I think the Mac is what has tipped things, enough titles are starting to support OSX on the desktop/laptop, that the hurdle to making the game work on Linux becomes much smaller. I see quite a few that are quite a few already on steam (~380) that support OSX.

Of course any of the older games using dosbox, will be straight forward to port :)

The real difficulty will be in building into steam the necessary diagnostics to determine, what needs to be configured correctly on the various distributions to allow the ported games to work perfectly without the various developers getting inundated with complaints as to their game being a big ball of crappiness on Linux.

Comment Re:Another case of "do what i say, and not what I (Score 1) 220

They did pay him for the work he did, but they attached that it would only be played at one event to the terms and conditions, ostensibly to keep the price down.

They could have negotiated an agreement to be able to reuse his composition as often as desired, anywhere in the world for a flat initial fee.
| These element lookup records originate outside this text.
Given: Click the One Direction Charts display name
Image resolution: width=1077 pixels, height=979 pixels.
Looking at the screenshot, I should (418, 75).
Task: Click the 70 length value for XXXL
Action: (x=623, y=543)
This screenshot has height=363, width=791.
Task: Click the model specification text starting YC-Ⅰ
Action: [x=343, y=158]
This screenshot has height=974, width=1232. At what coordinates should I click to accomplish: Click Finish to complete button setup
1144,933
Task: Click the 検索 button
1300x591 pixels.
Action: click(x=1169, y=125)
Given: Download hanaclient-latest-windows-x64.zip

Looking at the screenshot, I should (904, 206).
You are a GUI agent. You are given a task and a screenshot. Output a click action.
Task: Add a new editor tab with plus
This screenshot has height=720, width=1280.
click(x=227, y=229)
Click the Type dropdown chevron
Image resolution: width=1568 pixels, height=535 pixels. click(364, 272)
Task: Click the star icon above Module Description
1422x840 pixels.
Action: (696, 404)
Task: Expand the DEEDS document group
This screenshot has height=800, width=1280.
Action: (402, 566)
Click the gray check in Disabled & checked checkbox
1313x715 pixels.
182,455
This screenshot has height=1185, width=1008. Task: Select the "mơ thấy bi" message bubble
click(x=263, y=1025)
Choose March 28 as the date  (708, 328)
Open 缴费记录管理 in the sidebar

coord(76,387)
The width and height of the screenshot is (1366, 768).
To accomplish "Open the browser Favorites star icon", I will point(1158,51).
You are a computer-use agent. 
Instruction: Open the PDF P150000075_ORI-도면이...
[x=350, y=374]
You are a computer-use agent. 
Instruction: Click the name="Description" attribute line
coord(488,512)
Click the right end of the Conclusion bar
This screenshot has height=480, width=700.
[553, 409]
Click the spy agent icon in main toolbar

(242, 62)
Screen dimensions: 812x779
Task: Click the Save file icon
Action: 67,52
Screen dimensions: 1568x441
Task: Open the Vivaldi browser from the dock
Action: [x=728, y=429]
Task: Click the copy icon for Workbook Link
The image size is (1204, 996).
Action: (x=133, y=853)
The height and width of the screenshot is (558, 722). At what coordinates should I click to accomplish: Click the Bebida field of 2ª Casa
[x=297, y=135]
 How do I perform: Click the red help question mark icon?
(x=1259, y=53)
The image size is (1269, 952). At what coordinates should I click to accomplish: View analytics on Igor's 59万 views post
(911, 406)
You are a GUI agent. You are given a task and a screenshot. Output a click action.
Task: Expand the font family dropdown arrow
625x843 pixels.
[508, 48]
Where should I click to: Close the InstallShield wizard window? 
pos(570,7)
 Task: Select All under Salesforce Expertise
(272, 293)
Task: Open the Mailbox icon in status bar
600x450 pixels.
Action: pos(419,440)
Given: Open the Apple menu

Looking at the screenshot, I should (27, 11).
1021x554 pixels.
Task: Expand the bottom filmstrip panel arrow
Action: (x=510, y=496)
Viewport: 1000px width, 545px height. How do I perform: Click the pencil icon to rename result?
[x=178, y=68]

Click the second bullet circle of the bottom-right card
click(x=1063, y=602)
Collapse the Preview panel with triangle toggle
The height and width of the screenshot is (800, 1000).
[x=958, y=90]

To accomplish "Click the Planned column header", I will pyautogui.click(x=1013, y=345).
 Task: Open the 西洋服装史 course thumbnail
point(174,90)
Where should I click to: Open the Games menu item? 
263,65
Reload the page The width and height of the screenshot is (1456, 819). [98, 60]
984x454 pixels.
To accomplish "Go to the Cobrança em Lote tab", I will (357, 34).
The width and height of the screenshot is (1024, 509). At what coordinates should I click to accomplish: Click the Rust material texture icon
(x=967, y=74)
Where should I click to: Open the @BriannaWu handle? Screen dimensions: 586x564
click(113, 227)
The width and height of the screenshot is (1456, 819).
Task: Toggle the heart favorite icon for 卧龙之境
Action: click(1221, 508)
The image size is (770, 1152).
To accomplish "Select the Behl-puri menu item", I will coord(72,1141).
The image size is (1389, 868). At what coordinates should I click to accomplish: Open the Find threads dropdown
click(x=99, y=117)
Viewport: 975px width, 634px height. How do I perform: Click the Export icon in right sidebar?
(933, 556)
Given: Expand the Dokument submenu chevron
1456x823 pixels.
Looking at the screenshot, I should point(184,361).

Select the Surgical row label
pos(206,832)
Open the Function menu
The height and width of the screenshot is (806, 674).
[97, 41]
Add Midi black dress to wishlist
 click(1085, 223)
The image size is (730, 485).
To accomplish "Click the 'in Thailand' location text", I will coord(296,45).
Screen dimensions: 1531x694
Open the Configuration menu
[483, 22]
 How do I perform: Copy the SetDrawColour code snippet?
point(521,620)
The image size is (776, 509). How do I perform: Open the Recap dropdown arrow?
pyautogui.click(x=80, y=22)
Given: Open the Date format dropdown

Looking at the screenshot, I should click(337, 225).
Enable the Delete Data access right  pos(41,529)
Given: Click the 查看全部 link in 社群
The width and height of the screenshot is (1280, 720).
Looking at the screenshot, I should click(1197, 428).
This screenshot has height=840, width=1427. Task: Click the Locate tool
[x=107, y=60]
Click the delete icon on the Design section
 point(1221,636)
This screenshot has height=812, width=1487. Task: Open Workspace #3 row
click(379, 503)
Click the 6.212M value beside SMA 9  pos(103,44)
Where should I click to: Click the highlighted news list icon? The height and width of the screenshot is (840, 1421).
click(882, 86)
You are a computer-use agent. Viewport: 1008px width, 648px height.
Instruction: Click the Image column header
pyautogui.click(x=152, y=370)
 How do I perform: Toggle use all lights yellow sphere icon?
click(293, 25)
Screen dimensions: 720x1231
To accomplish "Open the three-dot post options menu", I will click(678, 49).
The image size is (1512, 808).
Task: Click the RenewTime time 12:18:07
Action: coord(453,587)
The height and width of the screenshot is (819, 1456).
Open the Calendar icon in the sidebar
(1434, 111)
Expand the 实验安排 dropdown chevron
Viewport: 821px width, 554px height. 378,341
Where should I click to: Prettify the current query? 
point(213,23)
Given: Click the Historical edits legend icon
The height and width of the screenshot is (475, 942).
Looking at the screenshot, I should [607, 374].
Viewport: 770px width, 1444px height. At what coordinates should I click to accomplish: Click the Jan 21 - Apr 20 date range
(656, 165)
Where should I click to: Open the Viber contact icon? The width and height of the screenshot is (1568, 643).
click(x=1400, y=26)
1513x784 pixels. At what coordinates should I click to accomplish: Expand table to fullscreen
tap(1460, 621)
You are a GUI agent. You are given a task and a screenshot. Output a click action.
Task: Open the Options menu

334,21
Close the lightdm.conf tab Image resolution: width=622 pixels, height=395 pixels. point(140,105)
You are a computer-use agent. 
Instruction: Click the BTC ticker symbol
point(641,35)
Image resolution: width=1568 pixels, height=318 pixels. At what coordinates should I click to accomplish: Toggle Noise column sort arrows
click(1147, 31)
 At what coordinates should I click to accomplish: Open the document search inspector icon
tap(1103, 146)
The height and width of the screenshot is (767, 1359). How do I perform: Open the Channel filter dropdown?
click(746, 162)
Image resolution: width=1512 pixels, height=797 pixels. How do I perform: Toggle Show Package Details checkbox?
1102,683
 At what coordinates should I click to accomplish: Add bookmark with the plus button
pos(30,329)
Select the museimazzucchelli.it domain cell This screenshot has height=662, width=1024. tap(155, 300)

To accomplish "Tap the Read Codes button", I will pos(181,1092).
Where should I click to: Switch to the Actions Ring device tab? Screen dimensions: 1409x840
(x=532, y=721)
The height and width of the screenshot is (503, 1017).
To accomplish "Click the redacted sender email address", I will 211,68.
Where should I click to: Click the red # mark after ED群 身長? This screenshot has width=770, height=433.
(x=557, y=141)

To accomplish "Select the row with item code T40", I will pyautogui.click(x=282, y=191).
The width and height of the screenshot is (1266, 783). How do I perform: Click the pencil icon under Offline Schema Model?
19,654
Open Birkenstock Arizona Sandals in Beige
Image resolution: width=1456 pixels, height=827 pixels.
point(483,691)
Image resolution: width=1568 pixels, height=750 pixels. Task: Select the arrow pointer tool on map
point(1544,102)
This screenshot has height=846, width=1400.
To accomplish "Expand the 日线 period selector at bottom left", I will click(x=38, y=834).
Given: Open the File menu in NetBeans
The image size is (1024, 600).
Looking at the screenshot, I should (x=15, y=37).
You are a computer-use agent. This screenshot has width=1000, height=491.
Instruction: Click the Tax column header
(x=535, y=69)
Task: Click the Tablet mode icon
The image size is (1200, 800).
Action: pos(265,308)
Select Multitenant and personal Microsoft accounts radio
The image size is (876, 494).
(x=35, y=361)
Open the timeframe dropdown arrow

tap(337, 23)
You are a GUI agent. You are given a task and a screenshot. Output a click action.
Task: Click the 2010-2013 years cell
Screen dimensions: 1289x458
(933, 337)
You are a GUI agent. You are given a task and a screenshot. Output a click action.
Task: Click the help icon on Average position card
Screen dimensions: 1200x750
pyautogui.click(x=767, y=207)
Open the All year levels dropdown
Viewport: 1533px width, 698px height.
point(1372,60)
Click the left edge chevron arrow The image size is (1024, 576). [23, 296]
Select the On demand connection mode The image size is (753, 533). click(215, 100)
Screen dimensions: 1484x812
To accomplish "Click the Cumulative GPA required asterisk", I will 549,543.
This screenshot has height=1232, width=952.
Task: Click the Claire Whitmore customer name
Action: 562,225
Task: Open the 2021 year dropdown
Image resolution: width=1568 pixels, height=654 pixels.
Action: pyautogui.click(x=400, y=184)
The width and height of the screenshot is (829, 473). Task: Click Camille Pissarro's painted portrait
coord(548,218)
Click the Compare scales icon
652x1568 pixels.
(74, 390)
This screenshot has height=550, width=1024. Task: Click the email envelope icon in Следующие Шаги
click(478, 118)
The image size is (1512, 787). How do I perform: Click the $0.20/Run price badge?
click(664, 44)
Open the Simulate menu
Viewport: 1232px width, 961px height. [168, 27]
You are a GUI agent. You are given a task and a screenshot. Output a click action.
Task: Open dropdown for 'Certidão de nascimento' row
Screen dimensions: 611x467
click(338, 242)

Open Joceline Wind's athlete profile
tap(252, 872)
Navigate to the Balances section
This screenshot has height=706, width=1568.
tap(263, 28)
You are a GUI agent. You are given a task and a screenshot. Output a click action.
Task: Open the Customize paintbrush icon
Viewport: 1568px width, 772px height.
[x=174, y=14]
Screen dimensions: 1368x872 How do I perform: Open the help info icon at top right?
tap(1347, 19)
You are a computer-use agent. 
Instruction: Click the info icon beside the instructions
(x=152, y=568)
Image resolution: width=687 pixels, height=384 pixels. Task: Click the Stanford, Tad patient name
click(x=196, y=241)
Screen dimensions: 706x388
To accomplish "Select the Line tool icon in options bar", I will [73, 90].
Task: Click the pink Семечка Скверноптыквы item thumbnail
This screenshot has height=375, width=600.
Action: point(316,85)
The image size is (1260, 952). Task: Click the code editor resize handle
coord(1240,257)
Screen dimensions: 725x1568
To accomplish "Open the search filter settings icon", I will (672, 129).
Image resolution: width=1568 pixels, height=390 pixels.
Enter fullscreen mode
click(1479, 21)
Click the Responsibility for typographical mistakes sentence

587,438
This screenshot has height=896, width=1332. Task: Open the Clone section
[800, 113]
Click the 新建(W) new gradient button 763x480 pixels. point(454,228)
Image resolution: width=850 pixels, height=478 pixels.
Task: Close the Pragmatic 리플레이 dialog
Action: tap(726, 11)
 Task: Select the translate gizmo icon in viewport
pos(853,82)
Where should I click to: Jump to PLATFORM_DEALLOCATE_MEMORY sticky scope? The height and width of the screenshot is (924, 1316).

Obviously that would have been more expensive, but it was an option they decided not to take.

In lieu of such a world wide reuse as needed agreement, the default is that they pay royalties. There is nothing and has been no restriction against groups hiring musicians and composers for work that is signed over to the payee for a flat fee. But since in most cases they don't know if it will be worth the investment, the companies involved generally don't and instead opt for paying royalties. After all what would have been the point of paying a significant fee for a worldwide infinite reuse (sign over copyright) on his work if it did only end up being used at a small event.

Comment Re:Skeptical != Scientific (Score 1) 409

I noticed that they also neglected to mention just how much height had been added to the peaks in the last 10 years. From wikipedia "This leads to the Himalayas rising by about 5 mm per year, making them geologically active". So that would be somewhere around 5cm of extra height, which over the size of the Himalayas is a fair chunk of land moving up past the snow/ice line.

For there to be less ice + snow on the peaks it would indicate a drastic change in climate that moved the snow line up more than 5cm. It should be growing, the question is, is the increase in line with the snow line remaining at the same point on average, or is the growth in the Himalayas just sufficient to exceed the movement of the snow line.